And now for some suspense...
Strangers on a Train offers a classic example of what French film critics first identified as a recurring motif in Alfred Hitchcock's best thrillers: the "interchangeable killing." As François Truffaut noted in his book-length interview with the Master of Suspense, the audience is confronted "with one character who has committed the crime, and another who might just as well have been guilty of it."
Based on a popular novel by Patricia Highsmith, Strangers on a Train begins with a chance meeting between Guy Haines (Farley Granger), a champion tennis player, and Bruno Anthony (Robert Walker), a ne'er-do-well from a wealthy family. In the course of a rail journey, Guy admits that life would be easier for him---and, more important, for his fiancée (Ruth Roman)---if his estranged wife (Laura Elliott) would only grant him a divorce. Bruno, who'd like to be rid of his disapproving father, suggests they "swap murders," each man disposing of the other's tormentor. "What's a life or two, Guy?" Bruno heartily exclaims. "Some people are better off dead."
Guy dismisses Bruno's plan as the conversational gambit of an overly friendly eccentric. Unfortunately, Bruno does indeed strangle the tennis player's slatternly spouse. Even more unfortunately, Bruno soon becomes very insistent in his demand that Guy keep his end of their "bargain."
Strangers on a Train has been remade, recycled, and ripped off many times since its 1951 release. But Hitchcock's cunningly suspenseful original remains in a class by itself. The film is justly famous for visual masterstrokes that range from the shockingly disorienting (a distorted image of a murder viewed through the victim's eyeglasses) to the darkly humorous (during a tennis game, while others intently follow the back-and-forth movement of the ball, Bruno stares straight ahead at Guy). And in the final reel, Hitchcock skillfully intensifies the tension by subtly contracting and expanding time, as Guy struggles to finish a championship match in time to prevent Bruno from planting incriminating evidence.

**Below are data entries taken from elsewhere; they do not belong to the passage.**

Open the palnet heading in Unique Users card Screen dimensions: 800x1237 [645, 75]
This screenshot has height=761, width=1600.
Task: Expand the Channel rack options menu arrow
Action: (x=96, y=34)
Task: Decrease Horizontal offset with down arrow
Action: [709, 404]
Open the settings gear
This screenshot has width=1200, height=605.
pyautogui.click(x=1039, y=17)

Farley Granger leaves something to be desired as the hero, and Ruth Roman leads the viewer to desire another actress altogether. But Robert Walker earns a place of honor in the pantheon of Hitchcockian villains with his sly and insinuating portrayal of the deceptively fey but lethally psychotic Bruno.
For the DVD release, Warner Home Video provides both the familiar "Hollywood" version of Strangers on a Train and, on the flip side, a newly discovered British edition. The latter contains approximately two minutes of footage---most of it during the first meeting between Guy and Bruno---that Hitchcock trimmed for the movie's US release. The only significant difference: In the slightly expanded version, it's easier to spot Bruno as a barely closeted homosexual who's cruising Guy even as he involves the tennis player in a murder swap. Reportedly, Hitchcock made the cuts to avoid problems with censors. On the other hand, it's just as possible he simply decided not to belabor the obvious.
In any event, the DVD transfer is excellent. The black-and-white images are clean and sharp, and the Dolby Digital soundtrack enables even the pong! of struck tennis balls to resonate impressively---and, yes, suspensefully.